▸ Verilen metin
* * * * * * * * *

Nedir o zaman aydınların görevleri? Düşünelim. İlk görevi şudur bence: Aydınlarımız, özellikle de öğretmenlerimiz her vesileden yararlanarak halka koşmalı, halk ile bir arada olmalıdır. Halka yaklaşmak, halkla kaynaşmak daha çok aydınlara düşen bir görevdir. Yukarda vurguladığım gibi, bunda başarılı olmak için de aydın sınıfla halkın zihniyet ve hedefi arasında doğal bir uyum olması gerekir. Bunun anlamı şudur: Aydınlar halka telkin edeceği fikirleri halkın ruh ve vicdanından almış olmalıdır.

Bizde böyle mi olmuştur, ne yazık ki hayır. Aydınlarımız arasında çok iyi düşünenler vardır. Fakat genel olarak hatâmız şudur: İnceleme ve araştırmalarımıza temel olarak çoğunlukla kendi ülkemizi, kendi tarihimizi, kendi geleneklerimizi, kendi özelliklerimizi ve ihtiyaçlarımızı almayız. Aydınlarımız belki bütün dünyayı, bütün diğer milletleri tanır, fakat bizi, kendimizi bilmezler. Oysa bir millet için mutluluk olan bir şey diğer bir millet için felaket olabilir. Aynı sebep ve koşullar birini mutlu ettiği halde, diğerini mutsuz edebilir. Onun için, aydınlar; milletimize gideceği yolu gösterirken, dünyanın her türlü biliminden, her türlü buluş ve ilerlemelerinden faydalanmalı; fakat, asıl temeli kendi içimizden çıkarmalıdır!

* * *

Yukarda belirttim, aydınlar her yerde, bütün Türkiye’de halkın içine girmeli, halkın arasına karışmalıdır. Milleti yükseltmek için çalışmalıdır. Ocak 1923’de İzmit’te gazetecilere ve diğer bir konuşmamda açıkladığım gibi: Aydınlar ve millete yol göstermek için çalışan ve bunu şiar edinenler, doğrudan doğruya Ankara’ya gelsin ve bu arzuyu kendisinde duysun! Ve aynı zamanda, Ankara’ya değil, Van’a, Erzincan’a, Bitlis’e gitsin. Hatta köylere gitsin, yol göstersin, alışkanlıkları değiştirsin. Bugün burada konuşurken, şunu yapalım, bunu yapalım, diyoruz. Bunların hepsinden önce, asıl oralara gidip çalışmak lazımdır. Örneğin Ziya Gökalp Bey Diyarbakır’dadır. Gazetesinden bugün çok istifade edilir. Fakat oradan ayrılması ülke için çok zararlıdır. İki günlük hayatı ile Diyarbakır’da vücuda getirdiği duyarlılık dikkat çekicidir. Dolayısıyla aydın kişilerin her biri başlı başına gidebileceği çevrelerde bir dünya vücuda getirebilir. Ülkenin içinde yalnız bir yerde değil, beş on yerde ışık merkezi, kültür merkezi meydana getirebilmeliyiz ki, ülke mutlu olabilsin.

* * * * * * * * *

▸ Gösterilen malzeme
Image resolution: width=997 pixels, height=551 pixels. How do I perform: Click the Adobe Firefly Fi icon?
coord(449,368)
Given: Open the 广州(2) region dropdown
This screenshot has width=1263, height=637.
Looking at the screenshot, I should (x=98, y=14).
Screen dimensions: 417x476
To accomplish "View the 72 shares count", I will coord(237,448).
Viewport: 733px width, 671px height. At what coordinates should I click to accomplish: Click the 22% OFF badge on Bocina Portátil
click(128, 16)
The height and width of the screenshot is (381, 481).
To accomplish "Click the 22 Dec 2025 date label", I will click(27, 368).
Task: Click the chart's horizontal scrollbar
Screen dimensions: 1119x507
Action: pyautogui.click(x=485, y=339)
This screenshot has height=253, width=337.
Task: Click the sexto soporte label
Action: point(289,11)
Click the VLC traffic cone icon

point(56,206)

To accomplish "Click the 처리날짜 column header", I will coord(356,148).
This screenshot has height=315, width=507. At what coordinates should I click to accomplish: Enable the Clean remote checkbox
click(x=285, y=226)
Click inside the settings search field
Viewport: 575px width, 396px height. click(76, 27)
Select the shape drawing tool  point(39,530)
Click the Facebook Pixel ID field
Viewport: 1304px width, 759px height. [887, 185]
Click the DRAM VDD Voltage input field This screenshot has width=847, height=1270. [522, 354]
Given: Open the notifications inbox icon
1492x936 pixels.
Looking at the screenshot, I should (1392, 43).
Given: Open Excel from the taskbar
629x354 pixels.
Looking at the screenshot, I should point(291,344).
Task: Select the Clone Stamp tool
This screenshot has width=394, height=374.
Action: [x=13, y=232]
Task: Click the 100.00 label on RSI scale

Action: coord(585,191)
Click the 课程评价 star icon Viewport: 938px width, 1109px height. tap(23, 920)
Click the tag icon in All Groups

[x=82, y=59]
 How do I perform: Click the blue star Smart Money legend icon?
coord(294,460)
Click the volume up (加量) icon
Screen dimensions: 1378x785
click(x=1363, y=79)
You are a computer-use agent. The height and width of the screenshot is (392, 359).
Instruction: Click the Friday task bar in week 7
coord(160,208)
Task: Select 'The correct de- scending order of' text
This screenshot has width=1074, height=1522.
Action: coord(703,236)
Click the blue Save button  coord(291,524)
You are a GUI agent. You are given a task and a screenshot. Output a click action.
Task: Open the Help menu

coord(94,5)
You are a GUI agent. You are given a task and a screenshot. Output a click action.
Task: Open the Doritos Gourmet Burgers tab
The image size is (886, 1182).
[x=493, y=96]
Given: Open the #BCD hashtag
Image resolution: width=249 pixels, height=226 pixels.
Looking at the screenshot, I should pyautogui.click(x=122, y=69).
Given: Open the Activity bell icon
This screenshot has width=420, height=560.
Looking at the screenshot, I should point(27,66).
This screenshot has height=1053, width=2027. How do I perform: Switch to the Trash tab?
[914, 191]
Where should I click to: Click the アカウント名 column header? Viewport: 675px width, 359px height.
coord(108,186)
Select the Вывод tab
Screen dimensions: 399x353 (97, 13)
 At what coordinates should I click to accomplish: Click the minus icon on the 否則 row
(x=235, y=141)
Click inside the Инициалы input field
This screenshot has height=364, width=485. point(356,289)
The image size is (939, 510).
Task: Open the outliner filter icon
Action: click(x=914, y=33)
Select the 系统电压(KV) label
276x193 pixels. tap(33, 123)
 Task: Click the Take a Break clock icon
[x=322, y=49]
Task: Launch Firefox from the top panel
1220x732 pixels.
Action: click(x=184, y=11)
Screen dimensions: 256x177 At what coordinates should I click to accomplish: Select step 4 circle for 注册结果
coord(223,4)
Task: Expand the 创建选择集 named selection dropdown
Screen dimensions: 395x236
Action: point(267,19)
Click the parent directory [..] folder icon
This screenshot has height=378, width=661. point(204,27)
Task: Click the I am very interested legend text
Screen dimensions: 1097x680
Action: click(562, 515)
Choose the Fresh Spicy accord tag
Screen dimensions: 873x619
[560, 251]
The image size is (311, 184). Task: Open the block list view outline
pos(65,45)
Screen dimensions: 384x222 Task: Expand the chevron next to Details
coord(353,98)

* * * * * * * * *

▸ Yapılacaklar
1 – Aydınların görevlerini anlatan metinden "Bizde böyle mi" sözleriyle başlayan ve "kendi içimizden çıkarmalıdır!" sözleriyle biten kısmı, bu iki ifade de dahil olmak üzere harfi harfine yazın.
2 – Aydınların görevleri üzerine yazılmış metne, son cümlesinin ardından devam edin.

▸ Sonuçlar
1 –
Bizde böyle mi olmuştur, ne yazık ki hayır. Aydınlarımız arasında çok iyi düşünenler vardır. Fakat genel olarak hatâmız şudur: İnceleme ve araştırmalarımıza temel olarak çoğunlukla kendi ülkemizi, kendi tarihimizi, kendi geleneklerimizi, kendi özelliklerimizi ve ihtiyaçlarımızı almayız. Aydınlarımız belki bütün dünyayı, bütün diğer milletleri tanır, fakat bizi, kendimizi bilmezler. Oysa bir millet için mutluluk olan bir şey diğer bir millet için felaket olabilir. Aynı sebep ve koşullar birini mutlu ettiği halde, diğerini mutsuz edebilir. Onun için, aydınlar; milletimize gideceği yolu gösterirken, dünyanın her türlü biliminden, her türlü buluş ve ilerlemelerinden faydalanmalı; fakat, asıl temeli kendi içimizden çıkarmalıdır!

2 –
* * *

Türkiye Büyük Millet Meclisi ve hükümeti, ülkenin bütün vicdanlı ve namuslu aydınları, kendilerine düşen görevi iki nedenden dolayı idrak etmişlerdir: Öncelikle bilirler ki, bu milletin ve ülkenin birer evladıdırlar. İkincisi, üyesi oldukları toplumun uygarlık dünyasında değerini ve derecesini yükselttikçe bunun kendileri için ne derece onur ve mutluluk vesilesi olacağını düşünürler. Bu görev ülkeyi ve milleti mevcut uygarlığın ve insanlık gereklerinin zorunlu kıldığı olgunluk derecesine getirmek için bütün varlıkları ile her türlü çalışma kollarında en doğru yolları aramak, bulmak ve bunun en doğru olduğunu millete anlatmakla beraber, üzerinde hızlı ve geniş adımlarla yürümeyi ve bütün milleti yürütmeyi temin etmektir. Bunda başarılı olmanın gerektirdiği nitelikleri düşünürsek, bu niteliklerden mevcut olanlarını istifade mevkiine koymalıdır. Mevcut olmayanlarını elde etmeye çalışmak konusundaki gayretin ne kadar geniş ve ne kadar ciddi olması lazım geleceğini de takdir etmelidir.

* * *

Aydınlar halkın ilerleme ve yenilik arzusunu tatmin etmelidir. Bizim milletimiz ilerlemeye, yeniliğe, gelişmeye son derecede yetenekli ve istekli bir toplumdur. Ülkemin birçok yerinde gözlemledim bunu. Hep bu duyarlığı, bu yüksek uyanıklığı ve dikkati gördüm. Aydınlar milletin bu özlemini, bu arzusunu tatmin etmeyi resmî ve günlük görevleri dışında, onun üzerinde yüce ve ulusal bir görev olarak görmelidir.

Çok temiz kalplidir bizim halkımız, çok asil ruhludur; ilerlemeye çok yetenekli bir halktır. Bir kani olursa muhataplarının kendisine içtenlikle hizmet ettiklerine, her türlü hareketi derhal kabule hazırdır. Demek ki aydınlar her şeyden önce, millete güven vermek zorundadır. Benim halk ile çok temasım vardır. O saf kitle, bilmezsiniz, ne kadar yenilik taraftarıdır. İcraatımızda engeller, hiçbir zaman bu yoğun tabakadan gelmeyecektir.

* * *

Aydınlarımızın bir görevi de ulusal varlığımızı koruma araçlarını temin etmektir. Şöyle ki, bütün millet tek bir vücut haline getirilmelidir. Her millette olduğu gibi bizde de, bir işe birileri girişir, en son bireye ve yukarıya doğru sirayet ettirilir. Bunu hakiki istikametine sevk edebilmek için aydınlara daha çok görev düşer. Gerçekten aydınların görevleri çok büyüktür. Hiç bir millet yoktur ki, ahlak esaslarına dayanmadan ilerlesin. Aydınlarımız, vatan ve millet fikirleri vermekle beraber, rakip milletlere karşı varlığımızı korumak için gerekli olan hususları temin ederlerse, görevlerini daha geniş şekilde yapmış olurlar.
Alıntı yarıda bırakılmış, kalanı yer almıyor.